Strategy

The purpose of this page is to highlight the key points which shape the library, targeting both:

  1. Stakeholders (e.g. QA teams and developers), to help making it clear why things are done in such way

  2. Maintainers - to not deviate from the main purpose

While the library is an ongoing job and a lot has been changed the underlying principles should stay more or less the same.

By no means the information listed here should limit any work for the sake of the rules or processes. Instead it should be an additional instrument along with stakeholders’ needs to evolve the framework.

At the time pandas, Jupyter and Python are the framework cornerstones. We can use other tools, but the choice was made because they nicely align with the library purpose.

pandas is an open source, BSD-licensed library providing high-performance, easy-to-use data structures and data analysis tools for the Python programming language.

Main purpose

Help people to test homogeneous data. It could be done by analyzing homogeneous data and flagging problem areas to help users detect them. Homogeneous means that all units of data (datums) share common property (or properties).

Short-term

Up to 6 months, the current releases reflect the short-term strategy

Long-term

6 months and more

  • Choose tools wisely. Any libraries and even the language should be chosen because it’s one of the most suitable tools for a given task keeping in mind the following points, not just because it works.

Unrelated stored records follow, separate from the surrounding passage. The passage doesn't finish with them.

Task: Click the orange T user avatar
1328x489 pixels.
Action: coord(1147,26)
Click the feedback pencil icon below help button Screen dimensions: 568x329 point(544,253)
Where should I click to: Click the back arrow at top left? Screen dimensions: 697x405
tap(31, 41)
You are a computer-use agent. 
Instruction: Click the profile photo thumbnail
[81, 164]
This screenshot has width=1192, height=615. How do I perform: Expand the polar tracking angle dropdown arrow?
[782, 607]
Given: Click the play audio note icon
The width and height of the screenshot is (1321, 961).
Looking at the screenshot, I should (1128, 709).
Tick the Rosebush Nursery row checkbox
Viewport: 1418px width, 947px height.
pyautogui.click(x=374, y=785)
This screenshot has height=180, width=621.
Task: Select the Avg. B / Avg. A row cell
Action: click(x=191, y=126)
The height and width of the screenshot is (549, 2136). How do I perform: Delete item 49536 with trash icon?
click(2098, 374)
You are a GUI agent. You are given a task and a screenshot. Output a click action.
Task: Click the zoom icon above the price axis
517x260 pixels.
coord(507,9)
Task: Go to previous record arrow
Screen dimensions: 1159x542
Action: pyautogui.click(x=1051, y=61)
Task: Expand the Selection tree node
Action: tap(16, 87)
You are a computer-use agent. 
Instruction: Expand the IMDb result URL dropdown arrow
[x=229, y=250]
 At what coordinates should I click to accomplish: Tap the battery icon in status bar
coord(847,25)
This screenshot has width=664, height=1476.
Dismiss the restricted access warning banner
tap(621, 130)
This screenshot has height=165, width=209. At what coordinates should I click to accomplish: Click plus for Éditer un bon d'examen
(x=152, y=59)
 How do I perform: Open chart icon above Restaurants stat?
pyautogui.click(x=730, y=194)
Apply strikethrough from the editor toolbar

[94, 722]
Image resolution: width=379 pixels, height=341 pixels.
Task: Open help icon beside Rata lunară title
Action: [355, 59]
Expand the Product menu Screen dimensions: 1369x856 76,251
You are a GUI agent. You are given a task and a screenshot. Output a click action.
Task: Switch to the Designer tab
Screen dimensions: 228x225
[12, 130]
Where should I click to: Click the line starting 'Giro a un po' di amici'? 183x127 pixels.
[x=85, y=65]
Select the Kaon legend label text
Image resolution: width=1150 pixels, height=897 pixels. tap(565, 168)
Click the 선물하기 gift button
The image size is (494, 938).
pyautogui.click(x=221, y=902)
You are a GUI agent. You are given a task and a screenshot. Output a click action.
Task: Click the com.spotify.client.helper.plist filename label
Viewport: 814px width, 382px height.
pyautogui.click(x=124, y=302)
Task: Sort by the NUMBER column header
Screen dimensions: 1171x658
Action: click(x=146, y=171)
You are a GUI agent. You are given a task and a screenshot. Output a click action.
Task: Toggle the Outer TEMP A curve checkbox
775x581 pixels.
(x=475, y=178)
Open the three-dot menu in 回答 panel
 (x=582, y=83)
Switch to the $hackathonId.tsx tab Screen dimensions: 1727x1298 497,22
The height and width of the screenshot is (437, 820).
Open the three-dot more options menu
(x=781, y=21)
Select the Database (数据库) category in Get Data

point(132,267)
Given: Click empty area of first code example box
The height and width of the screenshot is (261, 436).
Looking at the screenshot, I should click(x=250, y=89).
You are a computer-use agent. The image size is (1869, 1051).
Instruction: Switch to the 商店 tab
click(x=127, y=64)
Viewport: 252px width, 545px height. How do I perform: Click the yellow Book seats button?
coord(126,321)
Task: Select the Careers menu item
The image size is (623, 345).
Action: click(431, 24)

  • Add unit tests. They are cheap and bring efficient results. All new features should be covered, old features should be covered and refactored if needed, in other words test coverage should strive for 100%.

  • Manage data of any sane size with size growth in mind. I.e. the framework should allow to test required data in a sensible time.

  • Support the most common input data sources. A good reference is pandas which allows a wide number of way to read and transform data to DataFrame with simply API pd.DataFrame().

  • UX. The framework is used by people, so it should be simple. Take pains to keep it backwards compatible with at least the previous version, deprecate code noticeably, keep it simple. Another point is integration, for example in Scrapy Cloud.

  • Do not depend on custom rules, e.g. JSON schema. Data should be enough by itself to verify it, custom rules should clarify verification and be optional.